Como antecedentes legislativos nacionales, la ley 11719 de quiebras, del año 1933, incluyó en el Título XXIII, un régimen especial denominado «De las pequeñas quiebras» (arts. 201 a 208), destinado a los comerciantes cuyo pasivo no excediera de $ 5.000, aunque no se encontraran matriculados. Este procedimiento incluía obligatoriamente, como trámite preliminar, un «concordato preventivo», ya sea que el juicio se iniciara a pedido del deudor o de alguno de los acreedores.

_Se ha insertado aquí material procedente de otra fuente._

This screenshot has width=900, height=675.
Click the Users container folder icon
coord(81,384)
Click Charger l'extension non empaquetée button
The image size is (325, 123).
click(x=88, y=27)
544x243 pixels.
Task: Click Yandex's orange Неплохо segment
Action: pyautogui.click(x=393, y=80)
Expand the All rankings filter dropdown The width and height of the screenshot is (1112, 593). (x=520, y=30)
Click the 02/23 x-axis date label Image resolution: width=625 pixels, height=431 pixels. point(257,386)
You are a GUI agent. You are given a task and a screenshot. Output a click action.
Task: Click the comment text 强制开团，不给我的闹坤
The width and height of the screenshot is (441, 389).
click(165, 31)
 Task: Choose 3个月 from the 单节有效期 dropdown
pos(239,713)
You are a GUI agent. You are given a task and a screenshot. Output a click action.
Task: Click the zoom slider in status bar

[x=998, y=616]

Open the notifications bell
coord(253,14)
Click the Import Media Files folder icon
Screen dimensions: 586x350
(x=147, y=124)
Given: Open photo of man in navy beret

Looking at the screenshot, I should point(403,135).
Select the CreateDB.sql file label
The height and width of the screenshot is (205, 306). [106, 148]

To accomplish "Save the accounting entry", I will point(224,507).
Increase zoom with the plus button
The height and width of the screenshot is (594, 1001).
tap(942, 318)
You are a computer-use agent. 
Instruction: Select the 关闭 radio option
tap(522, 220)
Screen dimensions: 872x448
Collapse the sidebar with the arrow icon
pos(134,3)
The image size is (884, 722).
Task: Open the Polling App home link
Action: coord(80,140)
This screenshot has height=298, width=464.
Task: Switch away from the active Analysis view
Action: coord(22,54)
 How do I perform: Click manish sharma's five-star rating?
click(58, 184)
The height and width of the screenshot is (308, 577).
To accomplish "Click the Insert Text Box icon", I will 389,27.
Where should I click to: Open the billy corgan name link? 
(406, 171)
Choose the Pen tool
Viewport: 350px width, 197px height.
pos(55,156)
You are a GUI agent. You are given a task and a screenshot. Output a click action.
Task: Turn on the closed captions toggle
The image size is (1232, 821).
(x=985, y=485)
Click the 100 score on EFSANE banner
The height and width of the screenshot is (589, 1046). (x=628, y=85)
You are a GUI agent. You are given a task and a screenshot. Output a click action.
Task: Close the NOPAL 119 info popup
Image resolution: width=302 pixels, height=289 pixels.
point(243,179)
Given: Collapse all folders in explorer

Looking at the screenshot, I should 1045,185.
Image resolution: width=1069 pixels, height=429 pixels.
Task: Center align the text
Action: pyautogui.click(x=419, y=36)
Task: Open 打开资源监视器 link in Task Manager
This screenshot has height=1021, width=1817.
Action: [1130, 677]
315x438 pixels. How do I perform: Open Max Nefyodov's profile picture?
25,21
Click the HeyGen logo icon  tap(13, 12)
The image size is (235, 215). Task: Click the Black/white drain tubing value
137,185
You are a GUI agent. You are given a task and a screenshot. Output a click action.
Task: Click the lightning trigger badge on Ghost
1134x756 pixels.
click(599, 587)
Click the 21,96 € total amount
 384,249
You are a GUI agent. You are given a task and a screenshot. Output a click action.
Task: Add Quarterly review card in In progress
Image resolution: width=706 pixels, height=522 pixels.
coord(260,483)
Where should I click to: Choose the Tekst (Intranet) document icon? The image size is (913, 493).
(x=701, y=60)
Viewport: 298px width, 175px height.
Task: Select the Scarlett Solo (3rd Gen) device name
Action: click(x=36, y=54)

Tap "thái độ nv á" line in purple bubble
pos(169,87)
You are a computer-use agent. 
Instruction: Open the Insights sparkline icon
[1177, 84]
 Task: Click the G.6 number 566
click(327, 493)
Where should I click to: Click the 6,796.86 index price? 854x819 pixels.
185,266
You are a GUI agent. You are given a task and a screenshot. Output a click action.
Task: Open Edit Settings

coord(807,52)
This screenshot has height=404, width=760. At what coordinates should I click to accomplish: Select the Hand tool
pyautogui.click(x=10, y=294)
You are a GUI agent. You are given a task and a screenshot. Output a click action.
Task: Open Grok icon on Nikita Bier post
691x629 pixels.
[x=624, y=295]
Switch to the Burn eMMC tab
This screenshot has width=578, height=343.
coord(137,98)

El Primer Congreso Nacional de Derecho Comercial de 1940 aprobó algunas bases para la reforma de la ley 11719, entre ellas la de establecer la limitación del activo, y no del pasivo, como causa determinante del procedimiento en las pequeñas quiebras.  La ley 19551 suprimió el régimen de las pequeñas quiebras, y tan sólo asomaba una distinción entre distintas categorías de concursos en el artículo 277, referido a la sindicatura de las personas no comerciantes que no desarrollan su actividad en forma de empresa económica.  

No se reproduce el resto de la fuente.